Irradiation causes tissue damage by increasing the severity of fat necrosis and rates of flap contracture in reconstructed breasts. However, contrary to our anticipation, perhaps due to different expectations by Chinese female patients, irradiation on autologous reconstructed breast had similar long-term aesthetic and psychological outcomes as delayed breast reconstruction after irradiation. Contrary to the western conception, Breast-Q may not be the optimal module for Chinese female patients who are more focused on the breast shape when clothed. We do believe that there are variables that may contribute to the aesthetic difference in the Chinese population, although we were unable to identify them in this study. We are now in the process of adapting the Breast-Q into a more population specific form.
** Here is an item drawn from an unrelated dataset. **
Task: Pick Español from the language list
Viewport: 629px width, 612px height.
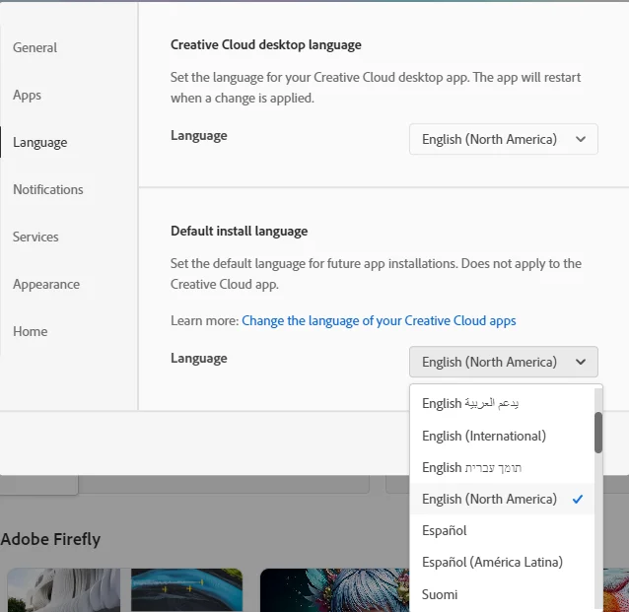Action: tap(445, 530)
Comparing with delayed breast reconstruction after radiation, immediate breast reconstruction followed by irradiation can be a successful treatment sequence for the Chinese population because it reduces the number of surgical procedures, avoids the loss of breast mound, while still maintaining a similar aesthetic grading by the patients. Nevertheless, for patients who have already developed fat necrosis, prompt surgical intervention is advocated before the initiation of radiation therapy. Chinese breast cancer patients who need postoperative radiotherapy may potentially benefit from the treatment sequence of immediate breast reconstruction followed by irradiation. Careful patient selection, evaluation, and informed consent are suggested to mitigate the possible physical as well as psychological effects of irradiation associated with breast reconstruction.